[GOAL OF THE EXERCISE] The reply should consist solely of the lines from the one with "Where should I" through the final line of the listing, copied exactly, with no pictures.

- Opening Delimiter -

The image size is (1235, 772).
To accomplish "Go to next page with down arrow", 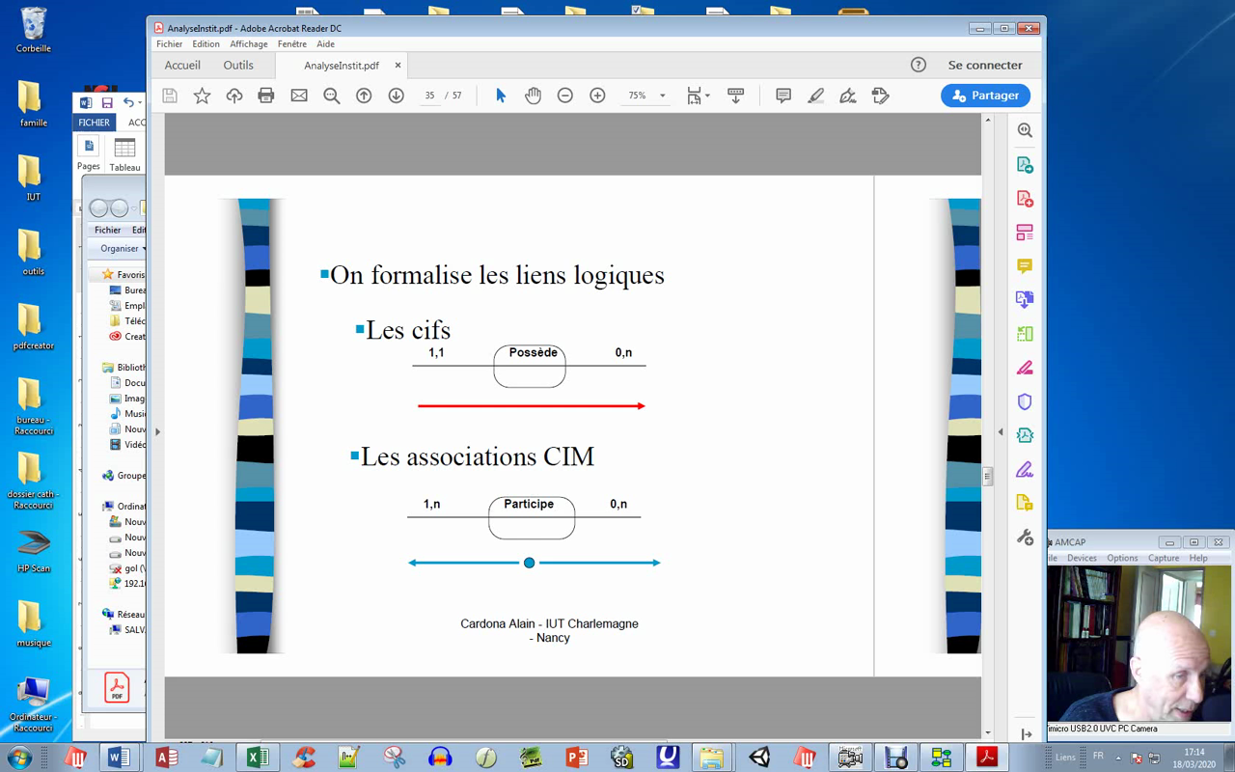I will click(396, 96).
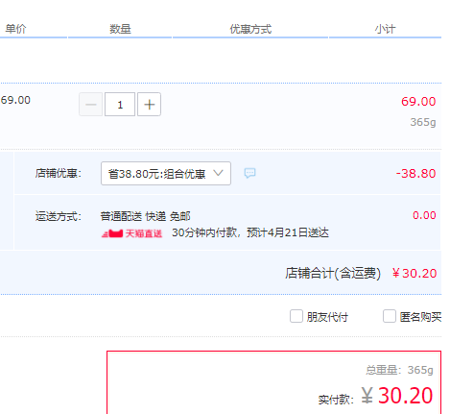Click the -38.80 discount amount
Image resolution: width=450 pixels, height=414 pixels.
pyautogui.click(x=415, y=174)
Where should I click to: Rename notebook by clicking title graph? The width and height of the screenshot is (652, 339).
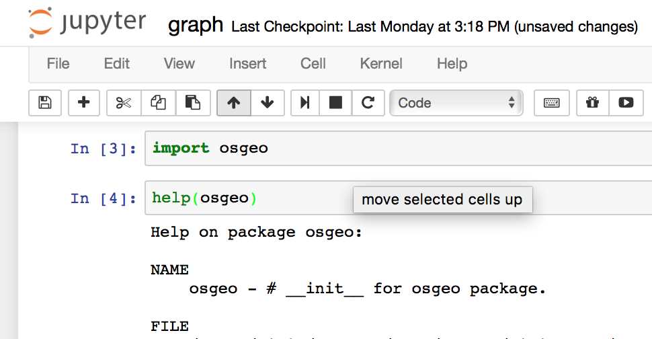(195, 26)
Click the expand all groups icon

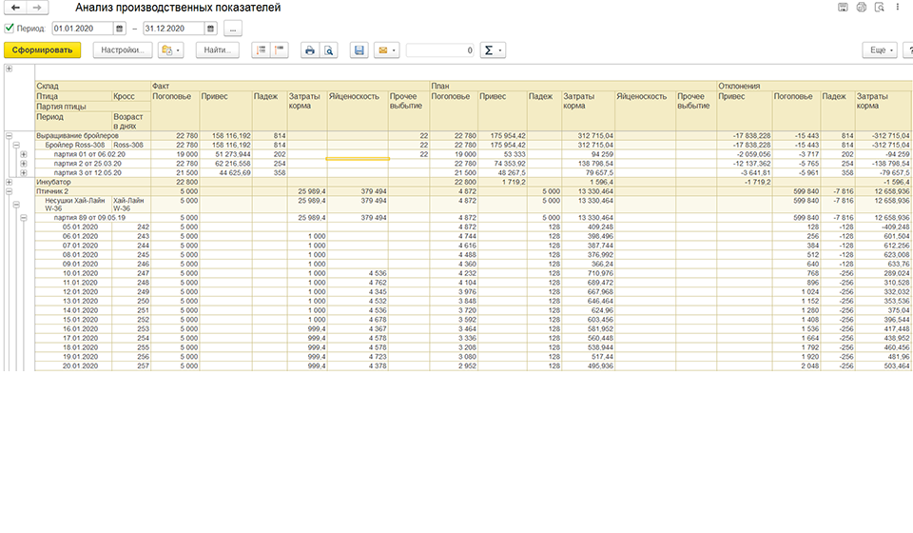pyautogui.click(x=261, y=50)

- Closing Delimiter -

[RESPONSE TO THE EXERCISE]
Where should I click to: Rename notebook by clicking title graph? The width and height of the screenshot is (652, 339).
(195, 26)
Click the expand all groups icon

pyautogui.click(x=261, y=50)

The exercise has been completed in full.